Travaux à réaliser:
A) D'après le texte sur la légitimation, pourquoi les bâtards adultérins et incestueux ne peuvent-ils pas être légitimés par mariage subséquent ? Répondez en une à trois phrases.
B) Rédigez la suite du texte sur la légitimation, à partir de sa dernière phrase.

Document source:
>>>>>

Cette forme de légitimation est celle qu'il appelle per dotalia instrumenta, parce que dans ce cas le seul consentement n'étoit pas suffisant pour la validité du mariage; il falloit qu'il y eût un contrat rédigé par écrit & des pactes dotaux.

Il ordonna donc que quand un homme épouseroit une femme libre ou affranchie qu'il pouvoit avoir pour concubine, soit qu'il eût deja des enfans légitimes, ou qu'il eût seulement des enfans naturels de cette femme, que ces enfans naturels deviendroient légitimes par le mariage subséquent.

La même chose a lieu parmi nous, & comme pour opérer cette légitimation, il faut que le pere naturel puisse contracter mariage avec la personne dont il a eu des enfans; les bâtards adultérins & incestueux ne peuvent être légitimés par ce moyen, mais seulement par lettres du prince.

Néanmoins si un homme marié épousoit encore une femme, & que celle ci fût dans la bonne foi, les enfans seroient légitimes, cap. ex tenore extra qui filii sint legitimi.

Il y avoit chez les Romains une cinquieme forme de légitimation; c'étoit celle qui se fait per oblationem curioe; c'est - à - dire lorsque le bâtard étoit aggrégé à l'ordre des décurions ou conseillers des villes, dont l'état devint si pénible, que pour les encourager on leur accorda divers privileges, du nombre desquels étoit celui - ci: ce privilege s'étendoit aussi aux silles naturelles qui épousoient des décurions. Cette maniere de légitimer fut introduite par Théodose le Grand, ainsi que le remarque Justinien dans sa novelle 89; elle n'est point en usage parmi nous.

<<<<<

Entrées de positions cibles:
>>>>>

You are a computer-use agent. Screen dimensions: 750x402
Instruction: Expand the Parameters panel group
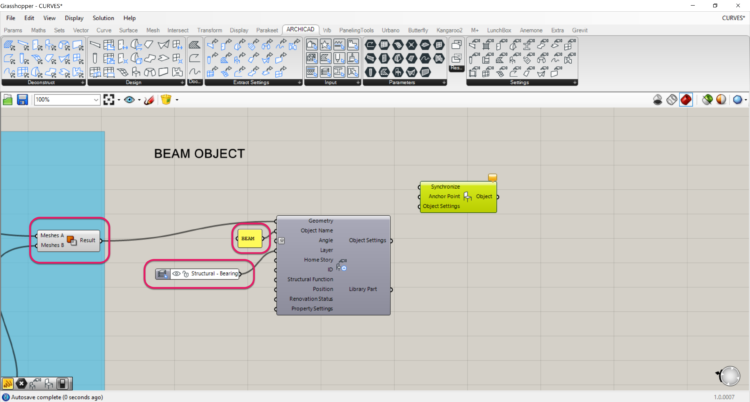click(403, 82)
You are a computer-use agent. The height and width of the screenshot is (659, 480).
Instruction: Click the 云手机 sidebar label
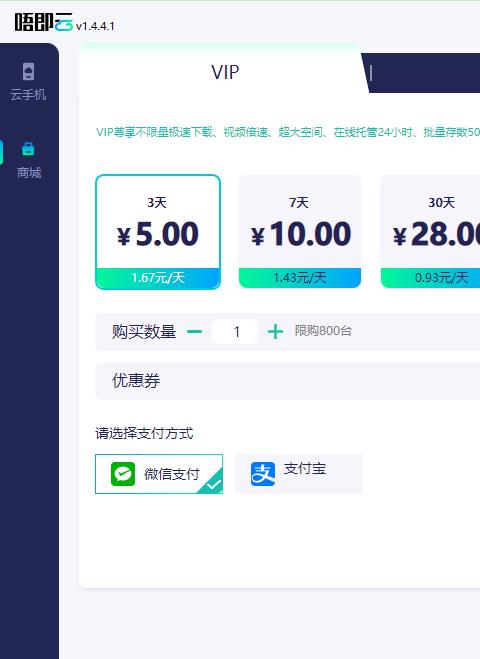tap(28, 94)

<<<<<

Réponses aux consignes:
A) Pour opérer cette légitimation, le père naturel doit pouvoir contracter mariage avec la personne dont il a eu des enfants. Cette condition ne peut être remplie pour les bâtards adultérins et incestueux. Ceux-ci ne peuvent donc être légitimés que par lettres du prince.

B)
La légitimation par mariage subséquent, a été admise par le Droit canon; elle n'est pas de droit divin, n'ayant été admise que par le droit positif des décrétales, suivant un rescrit d'Alexandre III. de l'an 1181, au titre des décrétales, qui filii sint legitimi.

Cet usage n'a même pas été reçu dans toute l'Eglise; Dumolin, Fleta, Selden & autres auteurs, assurent que la légitimation par mariage subsequent, n'a point d'effet en Angleterre par rapport aux successions, mais seulement pour la capacité d'être promu aux ordres sacrés.

Quelque dispense que la cour de Rome accorde pour les mariages entre ceux qui ont commis incestes ou adulteres, & quelque clause qui se trouve dans ces dispenses pour la légitimation des enfans nés de telles conjonctions, ces clauses de légitimation sont toujours regardées comme abusives; elles sont contraires à la disposition du concile de Trente, & ne peuvent opérer qu'une simple dispense quoad spiritualia, à l'effet seulement de rendre ces enfans capables des ministeres de l'Eglise. Voyez les Mem. du clergé, tome V. pag. 858. & suiv.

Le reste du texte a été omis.